Holmes pasa la hoja del Times, los campeonatos de cricket lo aburren, vuelve a pasar la hoja. En el compartimiento del tren, delante de él, la mujer de los rizos dorados sigue masturbándose con el mango del paraguas. Está convencido de que eso da mala suerte, usar un paraguas bajo techo. Un viaje aburrido, a pesar de la insistencia del párroco anglicano de Sawston en sodomizar a la viuda del capitán Rupert Keeling. Tiene que hacerlo así porque ella se niega a perder el virgo, que tanto le negó a su esposo. Culpa del párroco, piensa la mujer, porque le ha metido en la cabeza la idea de la resurrección y supone por eso que su esposo la estará esperando el día del Juicio Final con el pene erecto, tan fibroso y grueso como tenía, para cobrarse lo que ella tantas veces le prometió para cuando regresara de la guerra. No, evidentemente ella no puede defraudarlo, por eso prefiere que el párroco siga penetrándola por el ano, aunque le duela el pecado de la lujuria. Holmes no piensa intervenir, aconsejándoles alguna crema, como la que suele usar Watson. Tampoco nadie parece darse cuenta de la presencia del detective en el tren, aunque él también prefiere no dar conversación a desconocidos.

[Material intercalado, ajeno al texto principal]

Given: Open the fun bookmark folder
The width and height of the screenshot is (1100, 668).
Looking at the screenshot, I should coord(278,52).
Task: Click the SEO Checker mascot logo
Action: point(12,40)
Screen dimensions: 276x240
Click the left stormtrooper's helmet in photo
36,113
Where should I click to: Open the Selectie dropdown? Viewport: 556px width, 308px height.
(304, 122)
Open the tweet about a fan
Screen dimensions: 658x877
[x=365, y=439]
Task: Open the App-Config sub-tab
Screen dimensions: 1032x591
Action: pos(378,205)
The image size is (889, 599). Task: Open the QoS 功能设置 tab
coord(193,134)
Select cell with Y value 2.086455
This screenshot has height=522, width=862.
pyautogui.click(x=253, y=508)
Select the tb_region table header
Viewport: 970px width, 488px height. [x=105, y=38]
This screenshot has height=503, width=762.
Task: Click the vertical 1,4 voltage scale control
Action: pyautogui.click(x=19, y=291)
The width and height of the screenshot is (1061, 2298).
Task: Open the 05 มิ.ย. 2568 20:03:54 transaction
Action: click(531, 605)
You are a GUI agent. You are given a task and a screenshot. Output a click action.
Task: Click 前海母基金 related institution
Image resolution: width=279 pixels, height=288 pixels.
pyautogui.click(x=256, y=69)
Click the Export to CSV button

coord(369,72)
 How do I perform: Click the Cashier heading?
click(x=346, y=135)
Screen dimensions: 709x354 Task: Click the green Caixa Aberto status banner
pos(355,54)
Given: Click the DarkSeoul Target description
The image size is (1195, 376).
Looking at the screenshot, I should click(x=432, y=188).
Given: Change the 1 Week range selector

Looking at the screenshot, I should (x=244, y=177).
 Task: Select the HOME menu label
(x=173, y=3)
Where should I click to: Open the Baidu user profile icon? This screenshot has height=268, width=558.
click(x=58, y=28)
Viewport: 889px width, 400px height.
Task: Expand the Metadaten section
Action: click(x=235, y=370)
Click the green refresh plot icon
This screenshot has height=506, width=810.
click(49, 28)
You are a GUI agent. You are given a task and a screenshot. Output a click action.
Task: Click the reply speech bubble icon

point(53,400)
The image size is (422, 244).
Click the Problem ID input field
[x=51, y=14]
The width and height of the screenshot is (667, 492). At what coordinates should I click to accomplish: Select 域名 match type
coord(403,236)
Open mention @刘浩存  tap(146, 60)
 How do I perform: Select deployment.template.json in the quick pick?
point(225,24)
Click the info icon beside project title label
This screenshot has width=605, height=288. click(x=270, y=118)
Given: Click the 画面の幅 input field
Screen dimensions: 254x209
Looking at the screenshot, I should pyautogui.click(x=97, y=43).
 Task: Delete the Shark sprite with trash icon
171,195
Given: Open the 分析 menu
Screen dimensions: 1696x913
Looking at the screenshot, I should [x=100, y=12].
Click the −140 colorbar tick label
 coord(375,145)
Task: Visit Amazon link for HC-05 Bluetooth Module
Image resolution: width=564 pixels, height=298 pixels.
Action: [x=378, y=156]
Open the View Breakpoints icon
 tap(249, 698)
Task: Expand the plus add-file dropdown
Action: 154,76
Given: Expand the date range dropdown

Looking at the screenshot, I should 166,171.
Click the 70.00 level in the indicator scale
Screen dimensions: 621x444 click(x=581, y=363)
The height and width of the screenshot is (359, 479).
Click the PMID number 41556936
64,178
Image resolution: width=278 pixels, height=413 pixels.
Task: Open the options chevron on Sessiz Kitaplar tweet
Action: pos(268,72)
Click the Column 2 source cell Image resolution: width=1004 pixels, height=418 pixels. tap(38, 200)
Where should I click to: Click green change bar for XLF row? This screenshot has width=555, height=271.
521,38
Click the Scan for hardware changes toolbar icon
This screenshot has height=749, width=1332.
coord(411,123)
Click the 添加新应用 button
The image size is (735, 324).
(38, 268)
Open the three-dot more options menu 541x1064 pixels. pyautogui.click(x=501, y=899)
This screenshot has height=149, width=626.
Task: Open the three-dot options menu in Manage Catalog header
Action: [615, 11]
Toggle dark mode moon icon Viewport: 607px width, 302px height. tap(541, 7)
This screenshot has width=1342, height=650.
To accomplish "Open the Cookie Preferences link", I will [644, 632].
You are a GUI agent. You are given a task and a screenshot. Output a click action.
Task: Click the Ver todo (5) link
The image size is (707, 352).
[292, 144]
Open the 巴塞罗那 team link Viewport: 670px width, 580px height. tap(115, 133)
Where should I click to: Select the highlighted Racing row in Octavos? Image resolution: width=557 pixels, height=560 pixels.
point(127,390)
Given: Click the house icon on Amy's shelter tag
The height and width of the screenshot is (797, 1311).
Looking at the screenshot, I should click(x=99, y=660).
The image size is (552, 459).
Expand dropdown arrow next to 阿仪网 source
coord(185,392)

Cuando el revisor entra a pedir los billetes, contempla la escena de los dos soldados escoceses chupándose el pene con la falda levantada y les pide que se incorporen porque, acostado uno sobre el otro, están ocupando tres plazas con dos billetes nada más. El párroco de Sawston ha roto todo lo que tenía que romper en las tripas de ella para abrirse paso con comodidad, porque la viuda de Rupert Keeling ya grita poseída, hundiendo la cabeza entre los muslos de la desconocida, aunque al principio tanto le sorprenda encontrarse un paraguas abierto dentro de la vagina de esa mujer, según lo acaricia con la punta de la lengua. Agarrado a la cesta del portaequipajes, un francés cuelga desnudo y se balancea disfrutando de su eyaculación precoz, sin necesidad de frotamiento. Holmes anda disgustado con el mal tiempo de Londres, después de su viaje a las cataratas de Reichenbach, mira por la ventanilla, están llegando a Paddington y Watson estará esperándolo en el andén.
-¿Qué tal el viaje, Holmes?
-Insoportable. En mi compartimiento viajaba un gabacho que no paraba de toser. Ni siquiera se disculpaba cada vez que tosía.